Nuove professioni dedicate alla governance dell'AI
L'adozione dell'intelligenza artificiale sta creando nuovi ruoli aziendali piuttosto che eliminare quelli esistenti. Nel solo ultimo anno la domanda di Artificial Intelligence Solutions Lead è aumentata del 1.500%, quella di AI Trainer del 883%, mentre i Process Automation Specialist crescono dell'860%. Si tratta di figure che non sviluppano necessariamente algoritmi, ma coordinano, supervisionano e integrano l'intelligenza artificiale nei processi aziendali, confermando come il valore si stia spostando dalla semplice implementazione alla capacità di governo delle tecnologie. E, ovviamene, sono difficili da trovare. I responsabili delle soluzioni AI presentano oggi un tasso di posizioni vacanti del 12,9%, il più elevato tra tutti i profili analizzati. Seguono gli sviluppatori AI con l'8,7%, gli specialisti di machine learning con il 7,8% e i progettisti AI con il 7,1%.

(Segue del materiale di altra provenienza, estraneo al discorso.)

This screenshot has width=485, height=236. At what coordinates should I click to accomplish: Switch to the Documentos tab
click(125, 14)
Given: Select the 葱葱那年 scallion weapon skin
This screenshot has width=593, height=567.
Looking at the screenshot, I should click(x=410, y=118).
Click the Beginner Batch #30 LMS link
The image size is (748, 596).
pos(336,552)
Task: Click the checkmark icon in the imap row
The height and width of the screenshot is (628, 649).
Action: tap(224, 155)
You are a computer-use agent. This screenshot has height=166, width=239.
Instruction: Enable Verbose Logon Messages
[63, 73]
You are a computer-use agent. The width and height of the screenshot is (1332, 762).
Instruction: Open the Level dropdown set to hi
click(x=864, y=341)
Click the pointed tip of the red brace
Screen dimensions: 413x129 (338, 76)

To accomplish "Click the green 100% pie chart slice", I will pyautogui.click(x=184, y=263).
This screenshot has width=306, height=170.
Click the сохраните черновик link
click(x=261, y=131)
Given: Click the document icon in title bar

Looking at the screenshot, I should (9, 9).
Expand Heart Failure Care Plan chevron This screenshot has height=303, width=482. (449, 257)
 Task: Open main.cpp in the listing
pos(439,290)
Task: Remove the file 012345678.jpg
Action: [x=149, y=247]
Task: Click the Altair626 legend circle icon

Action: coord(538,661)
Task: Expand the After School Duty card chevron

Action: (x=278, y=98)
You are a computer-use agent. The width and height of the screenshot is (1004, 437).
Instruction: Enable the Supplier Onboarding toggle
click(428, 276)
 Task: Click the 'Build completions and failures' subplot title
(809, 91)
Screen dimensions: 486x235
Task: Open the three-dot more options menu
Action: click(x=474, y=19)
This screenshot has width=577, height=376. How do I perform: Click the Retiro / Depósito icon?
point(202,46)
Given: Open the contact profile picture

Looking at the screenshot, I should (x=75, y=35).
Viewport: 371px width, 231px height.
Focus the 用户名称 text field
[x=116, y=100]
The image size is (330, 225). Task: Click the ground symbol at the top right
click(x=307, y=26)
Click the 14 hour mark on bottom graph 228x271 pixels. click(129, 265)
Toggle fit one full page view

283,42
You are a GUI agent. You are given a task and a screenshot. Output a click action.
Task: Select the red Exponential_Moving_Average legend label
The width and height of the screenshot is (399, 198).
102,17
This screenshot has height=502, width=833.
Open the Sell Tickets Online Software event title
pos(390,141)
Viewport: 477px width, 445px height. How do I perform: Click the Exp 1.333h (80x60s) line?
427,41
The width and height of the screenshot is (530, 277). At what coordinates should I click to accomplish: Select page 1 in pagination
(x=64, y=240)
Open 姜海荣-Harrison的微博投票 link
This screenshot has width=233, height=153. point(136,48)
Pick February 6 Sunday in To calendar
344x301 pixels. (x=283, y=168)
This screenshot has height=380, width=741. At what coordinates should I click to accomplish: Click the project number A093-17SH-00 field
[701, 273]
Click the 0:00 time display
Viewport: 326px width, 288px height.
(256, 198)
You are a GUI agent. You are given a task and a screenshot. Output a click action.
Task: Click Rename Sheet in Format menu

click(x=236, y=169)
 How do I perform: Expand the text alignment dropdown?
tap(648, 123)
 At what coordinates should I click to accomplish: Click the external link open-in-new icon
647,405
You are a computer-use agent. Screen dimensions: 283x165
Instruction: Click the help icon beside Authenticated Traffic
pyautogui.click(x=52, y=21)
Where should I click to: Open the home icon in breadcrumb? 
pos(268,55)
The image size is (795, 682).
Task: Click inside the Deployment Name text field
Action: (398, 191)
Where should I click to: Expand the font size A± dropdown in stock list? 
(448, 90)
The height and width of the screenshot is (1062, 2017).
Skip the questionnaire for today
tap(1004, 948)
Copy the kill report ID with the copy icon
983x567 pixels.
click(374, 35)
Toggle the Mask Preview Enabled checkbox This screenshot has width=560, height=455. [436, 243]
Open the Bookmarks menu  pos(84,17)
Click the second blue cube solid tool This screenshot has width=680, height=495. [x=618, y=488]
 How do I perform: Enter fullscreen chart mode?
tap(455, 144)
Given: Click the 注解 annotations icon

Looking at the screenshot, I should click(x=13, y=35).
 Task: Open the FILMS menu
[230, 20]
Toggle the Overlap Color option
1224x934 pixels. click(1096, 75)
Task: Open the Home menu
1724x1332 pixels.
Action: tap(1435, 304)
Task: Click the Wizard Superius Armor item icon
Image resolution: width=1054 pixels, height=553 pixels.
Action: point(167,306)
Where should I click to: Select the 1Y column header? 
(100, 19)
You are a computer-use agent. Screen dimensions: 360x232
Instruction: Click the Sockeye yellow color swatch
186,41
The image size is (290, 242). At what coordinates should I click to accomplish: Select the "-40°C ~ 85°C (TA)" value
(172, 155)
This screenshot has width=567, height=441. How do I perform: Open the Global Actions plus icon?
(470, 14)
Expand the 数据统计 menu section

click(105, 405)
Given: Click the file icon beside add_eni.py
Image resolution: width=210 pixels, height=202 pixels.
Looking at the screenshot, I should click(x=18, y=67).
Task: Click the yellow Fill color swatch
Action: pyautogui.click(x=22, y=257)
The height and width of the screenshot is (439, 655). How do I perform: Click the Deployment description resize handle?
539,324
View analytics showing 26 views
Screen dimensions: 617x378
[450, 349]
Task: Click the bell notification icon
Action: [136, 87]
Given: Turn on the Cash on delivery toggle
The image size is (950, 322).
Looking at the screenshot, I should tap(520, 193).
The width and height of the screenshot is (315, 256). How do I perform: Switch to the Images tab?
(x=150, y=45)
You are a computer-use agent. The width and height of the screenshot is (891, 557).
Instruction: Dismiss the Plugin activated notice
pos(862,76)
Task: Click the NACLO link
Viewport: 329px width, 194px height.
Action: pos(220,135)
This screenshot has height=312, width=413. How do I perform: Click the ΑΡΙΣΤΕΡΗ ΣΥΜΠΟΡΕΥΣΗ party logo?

La scarsità di competenze disponibili si riflette direttamente sui tempi di assunzione. Per gli specialisti di machine learning si è passati da 22 giorni nel 2022 a 49 giorni nel primo trimestre 2026. Gli sviluppatori AI richiedono oggi 45 giorni, contro i 22 di quattro anni fa. Il dato più significativo riguarda però gli specialisti dell'automazione dei processi, che arrivano a 90 giorni medi di assunzione, il valore più elevato registrato nell'intero dataset internazionale analizzato da Randstad. Anche i progettisti AI vedono raddoppiare i tempi di selezione, passando da 24 a 51 giorni.
L'AI fluency diventa una competenza strategica
La ricerca evidenzia come il vero vantaggio competitivo non derivi semplicemente dall'utilizzo degli strumenti di intelligenza artificiale, ma dalla combinazione tra competenze tecnologiche e capacità distintamente umane. Le aziende cercano sempre più professionisti capaci di utilizzare, controllare e governare l'AI mantenendo capacità di analisi, giudizio e creatività. Investire nella formazione AI non significa soltanto aumentare la produttività, ma costruire un vantaggio competitivo anche nell'attrazione e nella fidelizzazione dei talenti. Allo stesso tempo, la crescente difficoltà nel reperire figure specializzate suggerisce che le organizzazioni dovranno puntare sempre di più sulla riqualificazione interna delle competenze, trasformando l'apprendimento continuo in una componente permanente della strategia aziendale.